**Supplied data**

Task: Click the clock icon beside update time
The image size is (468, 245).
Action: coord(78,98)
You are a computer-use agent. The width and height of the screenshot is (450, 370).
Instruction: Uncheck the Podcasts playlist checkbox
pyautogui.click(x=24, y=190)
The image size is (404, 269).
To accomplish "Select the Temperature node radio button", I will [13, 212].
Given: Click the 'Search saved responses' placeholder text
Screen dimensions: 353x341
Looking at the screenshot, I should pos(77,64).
---
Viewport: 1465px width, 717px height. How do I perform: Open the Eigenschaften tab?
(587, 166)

**Written problem**
Could you give the listing again, starting with the line containing "You are a computer-use" and going on through the line containing "Looking at the", with "Podcasts" swapped for "Audiobooks" and nothing else altered?

**Response to this task**
You are a computer-use agent. The width and height of the screenshot is (450, 370).
Instruction: Uncheck the Audiobooks playlist checkbox
pyautogui.click(x=24, y=190)
The image size is (404, 269).
To accomplish "Select the Temperature node radio button", I will [13, 212].
Given: Click the 'Search saved responses' placeholder text
Screen dimensions: 353x341
Looking at the screenshot, I should pos(77,64).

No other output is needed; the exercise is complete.